- **SET EXERCISE**:
Write out the entries between the line holding "This screenshot has height=643, width=1568." and the line holding "Action: tap(982, 126)", inclusive, reproducing each line verbatim and including nothing else.
------ DATASET CONTENT ------
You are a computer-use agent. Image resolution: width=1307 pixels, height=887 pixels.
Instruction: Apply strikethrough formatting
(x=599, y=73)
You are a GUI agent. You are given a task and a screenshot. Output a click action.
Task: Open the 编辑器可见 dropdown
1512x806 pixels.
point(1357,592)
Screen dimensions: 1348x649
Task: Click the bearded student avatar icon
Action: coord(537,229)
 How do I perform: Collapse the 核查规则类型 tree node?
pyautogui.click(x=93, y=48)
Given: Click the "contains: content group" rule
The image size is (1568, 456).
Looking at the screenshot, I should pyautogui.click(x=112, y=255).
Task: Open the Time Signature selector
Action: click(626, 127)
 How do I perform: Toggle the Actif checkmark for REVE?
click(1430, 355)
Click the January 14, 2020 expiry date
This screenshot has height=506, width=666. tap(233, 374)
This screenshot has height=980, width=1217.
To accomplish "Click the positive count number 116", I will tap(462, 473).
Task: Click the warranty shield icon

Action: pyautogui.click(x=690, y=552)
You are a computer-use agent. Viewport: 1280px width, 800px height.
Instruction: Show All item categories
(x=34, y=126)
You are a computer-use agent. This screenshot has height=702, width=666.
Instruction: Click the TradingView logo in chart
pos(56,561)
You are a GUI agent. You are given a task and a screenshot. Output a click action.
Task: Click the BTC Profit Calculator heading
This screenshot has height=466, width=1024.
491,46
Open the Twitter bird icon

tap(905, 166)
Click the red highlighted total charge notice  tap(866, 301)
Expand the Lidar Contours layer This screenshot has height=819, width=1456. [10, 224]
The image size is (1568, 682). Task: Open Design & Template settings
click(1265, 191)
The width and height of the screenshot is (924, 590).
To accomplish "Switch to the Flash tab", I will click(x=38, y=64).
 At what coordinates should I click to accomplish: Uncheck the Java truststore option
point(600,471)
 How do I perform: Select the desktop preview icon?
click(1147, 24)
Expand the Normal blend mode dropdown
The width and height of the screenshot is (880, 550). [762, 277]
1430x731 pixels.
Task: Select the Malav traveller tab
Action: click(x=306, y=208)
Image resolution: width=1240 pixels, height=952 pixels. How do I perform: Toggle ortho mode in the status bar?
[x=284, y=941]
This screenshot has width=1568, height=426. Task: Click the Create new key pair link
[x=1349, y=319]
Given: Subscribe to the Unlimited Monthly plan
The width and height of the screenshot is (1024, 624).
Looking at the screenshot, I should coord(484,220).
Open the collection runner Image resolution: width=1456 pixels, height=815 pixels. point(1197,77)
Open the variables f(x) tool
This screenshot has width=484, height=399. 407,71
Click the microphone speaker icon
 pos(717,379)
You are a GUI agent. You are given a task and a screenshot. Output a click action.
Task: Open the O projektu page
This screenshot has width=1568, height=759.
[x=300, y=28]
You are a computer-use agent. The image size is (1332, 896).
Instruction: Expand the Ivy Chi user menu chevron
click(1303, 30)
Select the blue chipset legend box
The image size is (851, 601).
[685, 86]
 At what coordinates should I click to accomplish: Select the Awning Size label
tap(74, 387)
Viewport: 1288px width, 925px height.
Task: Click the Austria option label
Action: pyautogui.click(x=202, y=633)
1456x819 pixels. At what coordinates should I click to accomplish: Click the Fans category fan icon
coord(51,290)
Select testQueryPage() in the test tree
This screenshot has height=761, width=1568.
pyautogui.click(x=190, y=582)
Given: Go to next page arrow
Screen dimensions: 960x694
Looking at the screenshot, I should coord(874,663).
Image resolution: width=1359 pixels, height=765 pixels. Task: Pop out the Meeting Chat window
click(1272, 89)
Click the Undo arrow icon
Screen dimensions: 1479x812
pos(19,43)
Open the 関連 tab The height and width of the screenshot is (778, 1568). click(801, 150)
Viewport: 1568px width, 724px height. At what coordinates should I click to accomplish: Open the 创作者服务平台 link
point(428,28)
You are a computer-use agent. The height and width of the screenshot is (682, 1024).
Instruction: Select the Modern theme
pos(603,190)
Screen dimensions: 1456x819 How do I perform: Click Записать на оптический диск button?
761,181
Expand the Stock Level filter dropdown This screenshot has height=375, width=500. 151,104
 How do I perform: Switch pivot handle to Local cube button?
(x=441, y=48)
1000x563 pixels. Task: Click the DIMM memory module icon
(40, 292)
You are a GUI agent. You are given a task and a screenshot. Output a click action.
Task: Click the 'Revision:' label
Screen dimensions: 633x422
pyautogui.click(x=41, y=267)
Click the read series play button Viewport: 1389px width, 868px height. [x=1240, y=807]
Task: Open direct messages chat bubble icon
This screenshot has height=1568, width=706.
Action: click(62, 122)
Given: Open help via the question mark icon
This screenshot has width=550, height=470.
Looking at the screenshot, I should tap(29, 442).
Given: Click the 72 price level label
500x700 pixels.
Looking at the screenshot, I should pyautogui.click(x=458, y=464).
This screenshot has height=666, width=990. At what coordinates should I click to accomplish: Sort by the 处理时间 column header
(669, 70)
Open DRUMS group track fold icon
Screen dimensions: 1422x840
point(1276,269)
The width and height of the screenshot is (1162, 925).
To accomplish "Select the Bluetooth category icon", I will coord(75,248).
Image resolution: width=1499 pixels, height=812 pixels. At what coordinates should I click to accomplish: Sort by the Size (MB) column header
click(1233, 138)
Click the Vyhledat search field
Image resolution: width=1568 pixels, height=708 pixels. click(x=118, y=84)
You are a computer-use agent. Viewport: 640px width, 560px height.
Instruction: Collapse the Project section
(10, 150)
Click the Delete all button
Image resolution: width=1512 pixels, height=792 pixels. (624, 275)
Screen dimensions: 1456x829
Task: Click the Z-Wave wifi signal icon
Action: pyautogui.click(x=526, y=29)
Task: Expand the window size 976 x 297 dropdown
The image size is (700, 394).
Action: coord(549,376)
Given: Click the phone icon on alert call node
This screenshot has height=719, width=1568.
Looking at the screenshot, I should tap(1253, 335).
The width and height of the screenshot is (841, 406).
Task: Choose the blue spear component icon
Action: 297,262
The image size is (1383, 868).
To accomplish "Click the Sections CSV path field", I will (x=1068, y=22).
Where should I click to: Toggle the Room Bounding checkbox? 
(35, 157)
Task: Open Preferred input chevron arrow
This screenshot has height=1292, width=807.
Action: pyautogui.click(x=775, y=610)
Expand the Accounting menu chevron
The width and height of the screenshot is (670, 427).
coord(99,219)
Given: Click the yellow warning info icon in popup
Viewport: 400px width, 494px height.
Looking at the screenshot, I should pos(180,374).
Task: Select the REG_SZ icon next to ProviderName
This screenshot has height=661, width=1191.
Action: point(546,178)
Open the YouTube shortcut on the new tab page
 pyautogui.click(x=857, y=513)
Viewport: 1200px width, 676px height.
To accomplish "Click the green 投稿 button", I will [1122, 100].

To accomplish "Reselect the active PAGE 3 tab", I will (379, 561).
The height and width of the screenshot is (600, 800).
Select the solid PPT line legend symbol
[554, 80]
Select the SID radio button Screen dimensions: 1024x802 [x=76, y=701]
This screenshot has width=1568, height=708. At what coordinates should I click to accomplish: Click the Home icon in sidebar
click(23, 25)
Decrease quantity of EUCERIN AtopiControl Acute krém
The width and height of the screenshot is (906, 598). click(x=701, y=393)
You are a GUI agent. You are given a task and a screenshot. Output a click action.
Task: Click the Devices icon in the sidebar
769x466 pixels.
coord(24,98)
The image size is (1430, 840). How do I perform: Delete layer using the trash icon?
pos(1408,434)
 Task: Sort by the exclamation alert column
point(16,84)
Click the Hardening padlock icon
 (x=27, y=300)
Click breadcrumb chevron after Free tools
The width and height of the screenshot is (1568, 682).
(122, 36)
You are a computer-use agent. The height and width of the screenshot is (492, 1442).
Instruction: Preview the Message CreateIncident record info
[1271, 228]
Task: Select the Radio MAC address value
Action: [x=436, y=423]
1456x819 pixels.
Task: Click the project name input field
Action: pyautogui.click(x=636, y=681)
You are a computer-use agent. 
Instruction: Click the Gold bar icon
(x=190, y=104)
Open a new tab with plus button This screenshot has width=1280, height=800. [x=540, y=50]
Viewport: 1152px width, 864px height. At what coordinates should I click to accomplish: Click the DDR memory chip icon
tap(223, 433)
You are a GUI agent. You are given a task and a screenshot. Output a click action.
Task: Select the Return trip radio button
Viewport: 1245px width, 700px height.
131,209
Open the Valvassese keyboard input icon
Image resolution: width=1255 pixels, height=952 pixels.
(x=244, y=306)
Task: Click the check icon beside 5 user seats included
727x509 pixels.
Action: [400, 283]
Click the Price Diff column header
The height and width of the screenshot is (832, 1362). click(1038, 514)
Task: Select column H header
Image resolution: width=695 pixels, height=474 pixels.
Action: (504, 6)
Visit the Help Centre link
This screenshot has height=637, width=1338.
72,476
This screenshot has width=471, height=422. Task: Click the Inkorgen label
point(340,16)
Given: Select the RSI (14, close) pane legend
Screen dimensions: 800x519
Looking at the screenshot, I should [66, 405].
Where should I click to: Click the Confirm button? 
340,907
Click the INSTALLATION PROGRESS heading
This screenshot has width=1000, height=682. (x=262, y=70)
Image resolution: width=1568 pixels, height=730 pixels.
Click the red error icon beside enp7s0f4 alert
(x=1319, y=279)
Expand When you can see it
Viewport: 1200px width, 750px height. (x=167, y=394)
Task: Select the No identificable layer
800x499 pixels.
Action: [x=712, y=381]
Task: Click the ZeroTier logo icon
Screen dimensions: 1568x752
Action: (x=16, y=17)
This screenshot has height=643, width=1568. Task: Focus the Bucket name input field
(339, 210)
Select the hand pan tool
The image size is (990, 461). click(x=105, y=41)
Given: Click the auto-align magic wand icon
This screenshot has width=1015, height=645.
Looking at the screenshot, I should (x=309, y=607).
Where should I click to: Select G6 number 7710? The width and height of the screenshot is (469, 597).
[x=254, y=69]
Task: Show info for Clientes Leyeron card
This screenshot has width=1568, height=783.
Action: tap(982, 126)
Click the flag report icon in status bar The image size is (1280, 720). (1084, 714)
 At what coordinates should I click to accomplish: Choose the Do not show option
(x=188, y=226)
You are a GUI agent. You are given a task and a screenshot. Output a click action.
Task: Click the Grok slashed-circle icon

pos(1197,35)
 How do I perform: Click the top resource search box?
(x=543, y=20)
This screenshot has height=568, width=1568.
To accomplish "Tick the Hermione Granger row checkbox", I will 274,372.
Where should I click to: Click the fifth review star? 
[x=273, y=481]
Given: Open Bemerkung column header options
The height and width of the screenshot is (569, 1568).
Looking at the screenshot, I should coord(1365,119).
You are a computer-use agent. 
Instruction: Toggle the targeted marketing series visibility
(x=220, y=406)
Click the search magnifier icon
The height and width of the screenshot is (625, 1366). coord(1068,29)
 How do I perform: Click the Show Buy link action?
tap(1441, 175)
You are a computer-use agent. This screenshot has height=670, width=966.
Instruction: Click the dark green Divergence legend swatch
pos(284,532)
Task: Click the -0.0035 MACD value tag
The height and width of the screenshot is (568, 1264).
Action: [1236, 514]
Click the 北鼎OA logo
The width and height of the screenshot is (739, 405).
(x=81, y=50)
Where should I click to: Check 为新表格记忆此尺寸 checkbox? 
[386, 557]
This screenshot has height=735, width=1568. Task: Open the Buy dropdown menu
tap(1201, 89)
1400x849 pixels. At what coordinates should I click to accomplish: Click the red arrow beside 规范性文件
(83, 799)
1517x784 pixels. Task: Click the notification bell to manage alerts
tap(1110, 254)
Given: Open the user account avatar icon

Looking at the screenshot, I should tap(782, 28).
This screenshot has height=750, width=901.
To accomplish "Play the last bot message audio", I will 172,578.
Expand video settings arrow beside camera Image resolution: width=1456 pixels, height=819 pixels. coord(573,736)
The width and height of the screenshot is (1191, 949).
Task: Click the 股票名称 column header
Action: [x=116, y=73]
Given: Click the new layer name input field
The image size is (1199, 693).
------
- **EXPECTED OUTPUT**:
This screenshot has height=643, width=1568. Task: Focus the Bucket name input field
(339, 210)
Select the hand pan tool
The image size is (990, 461). click(x=105, y=41)
Given: Click the auto-align magic wand icon
This screenshot has width=1015, height=645.
Looking at the screenshot, I should (x=309, y=607).
Where should I click to: Select G6 number 7710? The width and height of the screenshot is (469, 597).
[x=254, y=69]
Task: Show info for Clientes Leyeron card
This screenshot has width=1568, height=783.
Action: tap(982, 126)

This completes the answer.